• [Required action] Wherever "agent" appears in a line of the records below, count that line, and report only the number.

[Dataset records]
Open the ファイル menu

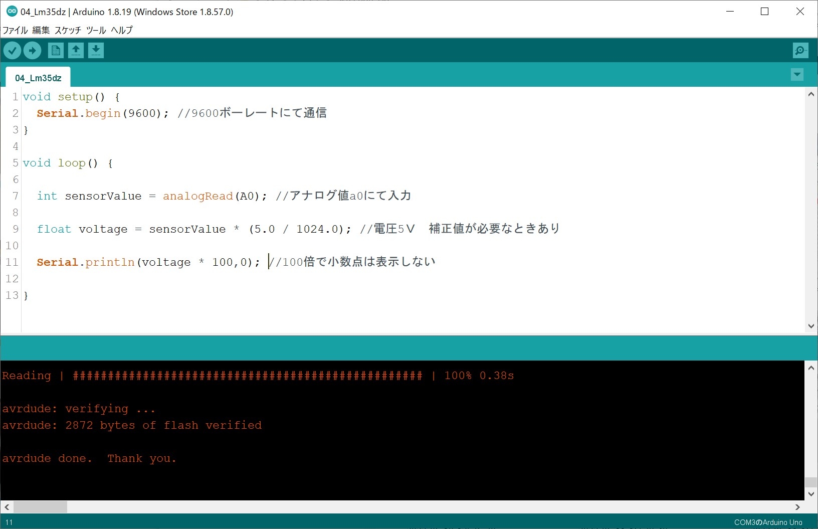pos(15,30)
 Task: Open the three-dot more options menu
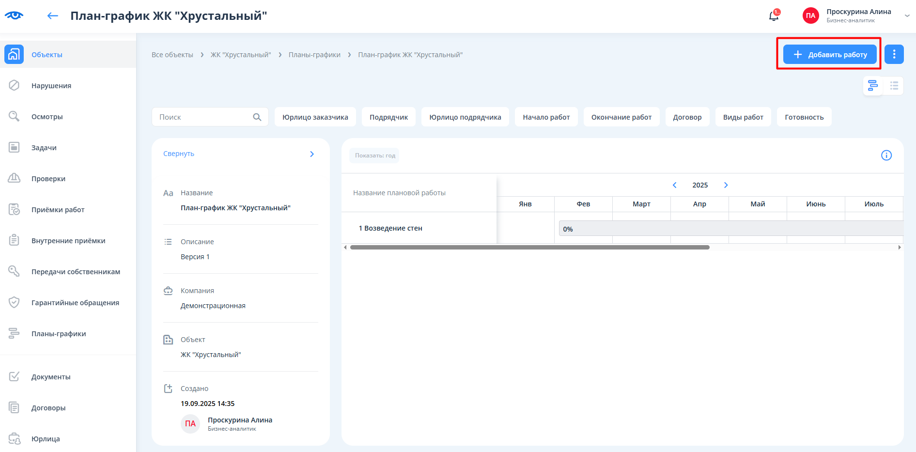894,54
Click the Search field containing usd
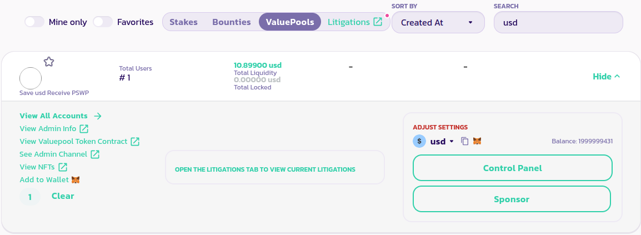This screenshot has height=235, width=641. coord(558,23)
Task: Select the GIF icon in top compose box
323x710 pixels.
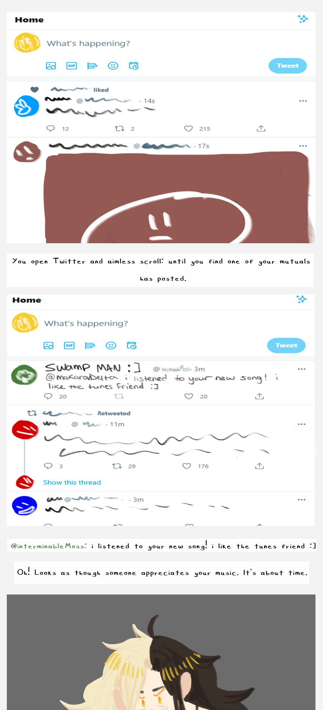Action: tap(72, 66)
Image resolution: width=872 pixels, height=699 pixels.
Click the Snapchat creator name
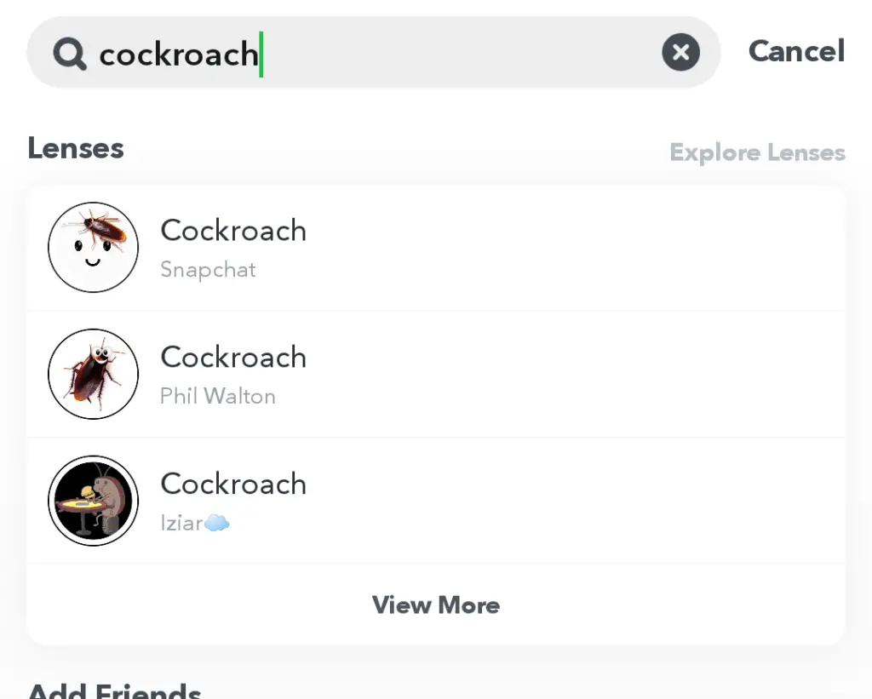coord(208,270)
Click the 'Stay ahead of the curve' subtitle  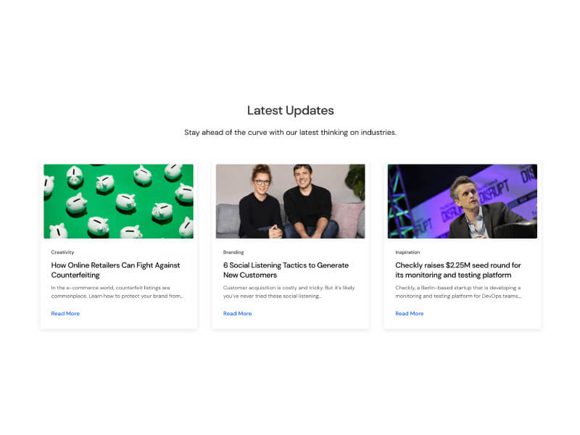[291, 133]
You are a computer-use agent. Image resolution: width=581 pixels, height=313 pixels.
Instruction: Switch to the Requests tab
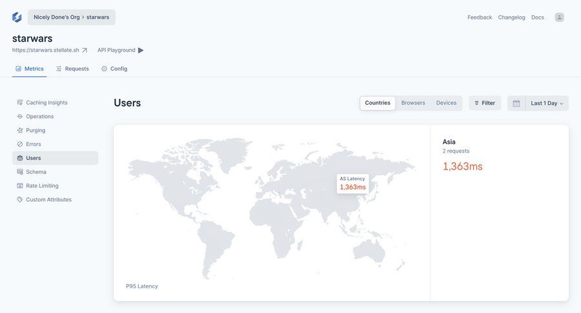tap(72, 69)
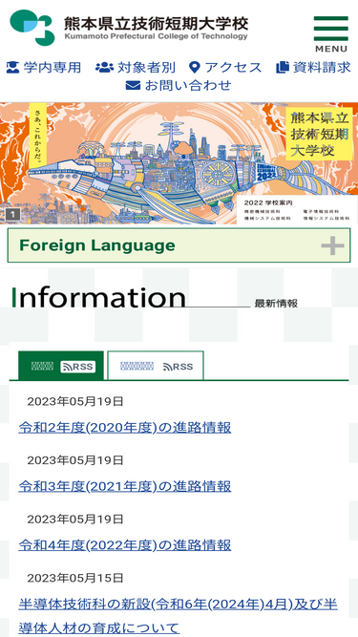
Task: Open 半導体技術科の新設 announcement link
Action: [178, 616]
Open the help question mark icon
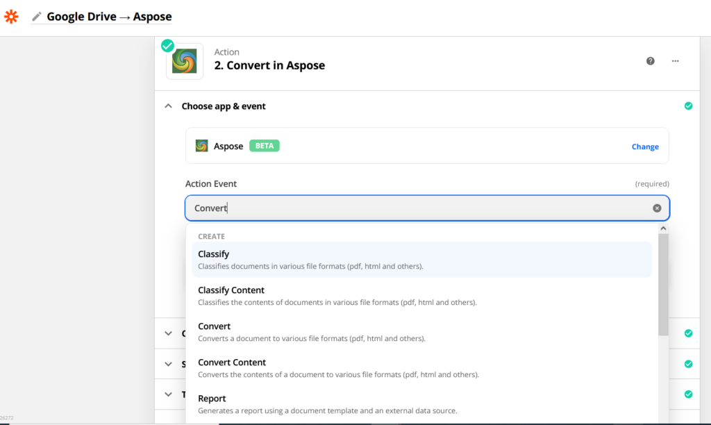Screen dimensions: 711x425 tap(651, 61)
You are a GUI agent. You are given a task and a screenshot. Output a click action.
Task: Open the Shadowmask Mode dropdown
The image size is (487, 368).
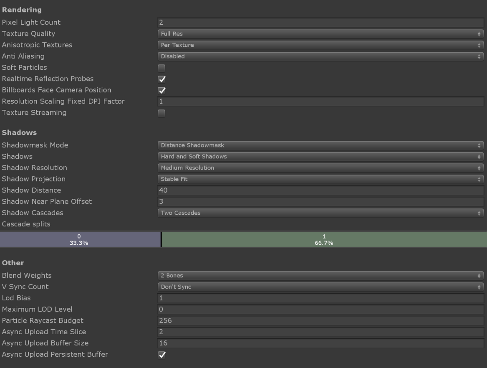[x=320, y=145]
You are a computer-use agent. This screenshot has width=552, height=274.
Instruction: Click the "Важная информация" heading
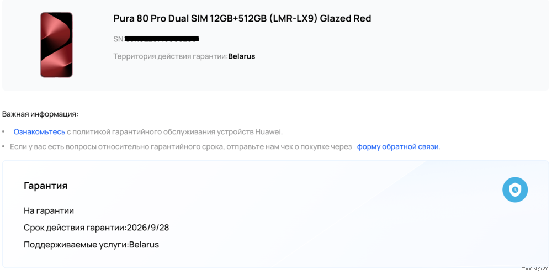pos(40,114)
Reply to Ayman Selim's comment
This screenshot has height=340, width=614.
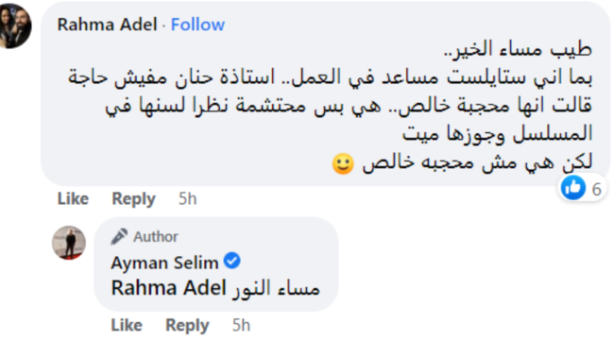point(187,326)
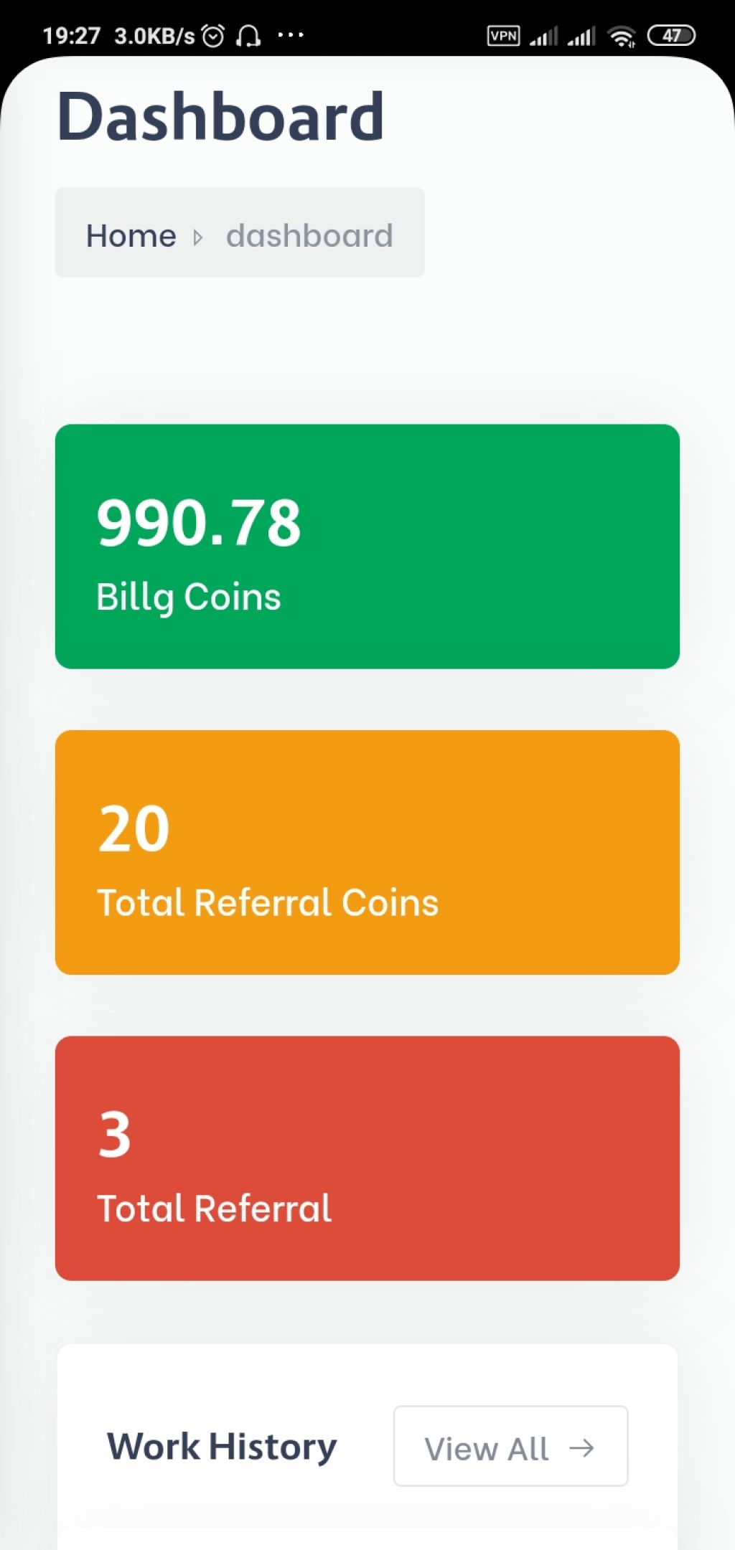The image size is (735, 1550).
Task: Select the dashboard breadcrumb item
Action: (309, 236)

• [Exercise result] 3